» Task: Reproduce the passage on graph contrastive learning below word for word, from start to finish.

Thus, after  $L$  iterations, the entire graph representation can be formalized as follows:

$$h_G = f_R(\{h_v | v \in \mathcal{V}\}), \quad (2)$$

where  $f_R$  is the readout function which pools the final set of node representations.

**Graph contrastive learning.** In a generic contrastive learning model for graph classification, two corresponding views of the same graph  $G_i$  are generally generated by two data augmentation operators and serve as a positive pair. Let  $\hat{G}_i^1$  and  $\hat{G}_i^2$  be the two augmented views; then, a GNN-based encoder is adopted to model the structural information underlying the given graph. In the pre-training phase, a projection head is further employed to map the two views into an embedding space for contrasting. The released feature vectors  $h_i^1$  and  $h_i^2$  are designed to identify themselves from the others. Correspondingly, the NT-Xent loss (Chen et al., 2020) helps to achieve the goal of graph contrastive learning that maximizes the consensus of two correlated views:

$$\mathcal{L}_i = -\log \frac{e^{sim(h_i^1, h_i^2)/\tau}}{\sum_{j=1, j \neq i}^N e^{sim(h_i^1, h_j^2)/\tau}}, \quad (3)$$

where  $N$  denotes the batch size,  $\tau$  is the temperature parameter, and  $sim(h^1, h^2)$  is generally implemented by a cosine similarity function  $\frac{h^{1\top} h^2}{\|h^1\| \cdot \|h^2\|}$ .

» Supplied material:
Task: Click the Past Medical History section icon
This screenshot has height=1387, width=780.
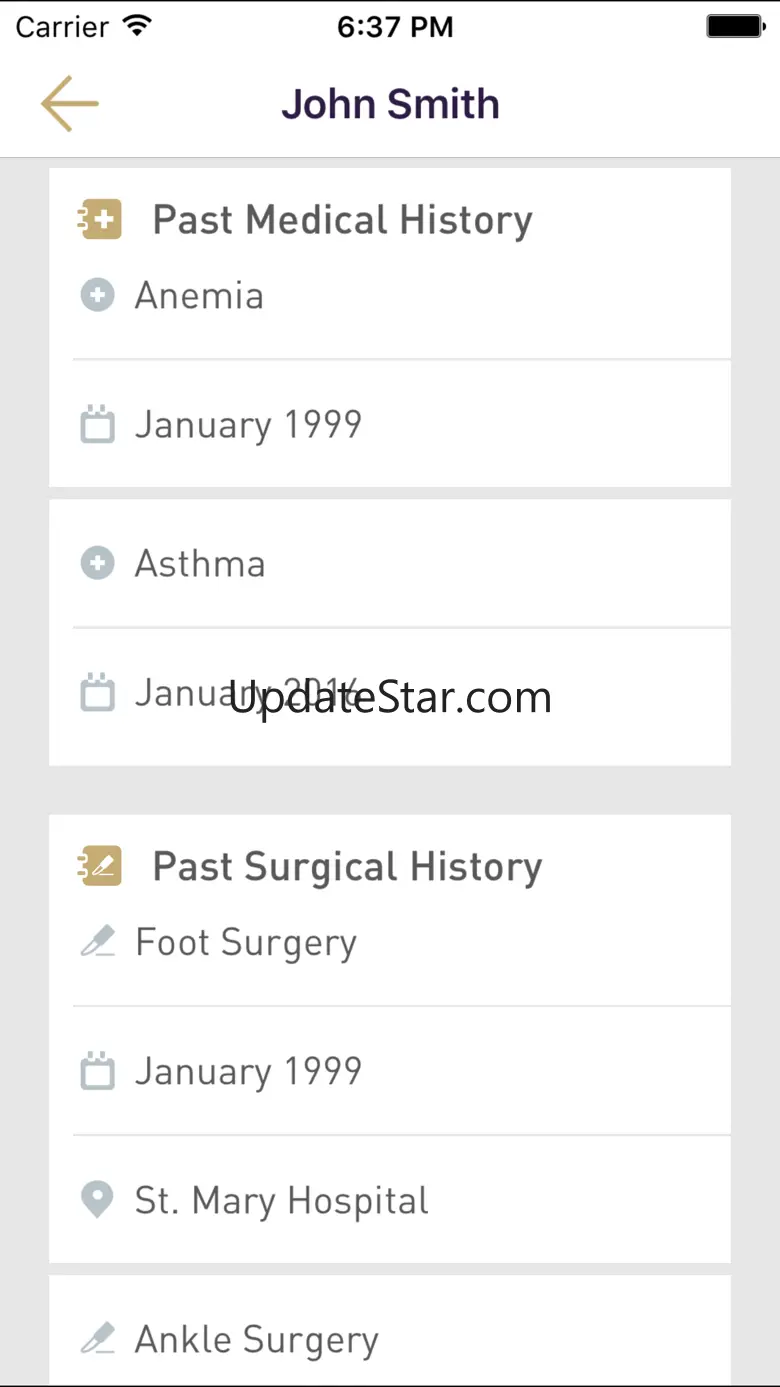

» Completed task:
Thus, after  $L$  iterations, the entire graph representation can be formalized as follows:

$$h_G = f_R(\{h_v | v \in \mathcal{V}\}), \quad (2)$$

where  $f_R$  is the readout function which pools the final set of node representations.

**Graph contrastive learning.** In a generic contrastive learning model for graph classification, two corresponding views of the same graph  $G_i$  are generally generated by two data augmentation operators and serve as a positive pair. Let  $\hat{G}_i^1$  and  $\hat{G}_i^2$  be the two augmented views; then, a GNN-based encoder is adopted to model the structural information underlying the given graph. In the pre-training phase, a projection head is further employed to map the two views into an embedding space for contrasting. The released feature vectors  $h_i^1$  and  $h_i^2$  are designed to identify themselves from the others. Correspondingly, the NT-Xent loss (Chen et al., 2020) helps to achieve the goal of graph contrastive learning that maximizes the consensus of two correlated views:

$$\mathcal{L}_i = -\log \frac{e^{sim(h_i^1, h_i^2)/\tau}}{\sum_{j=1, j \neq i}^N e^{sim(h_i^1, h_j^2)/\tau}}, \quad (3)$$

where  $N$  denotes the batch size,  $\tau$  is the temperature parameter, and  $sim(h^1, h^2)$  is generally implemented by a cosine similarity function  $\frac{h^{1\top} h^2}{\|h^1\| \cdot \|h^2\|}$ .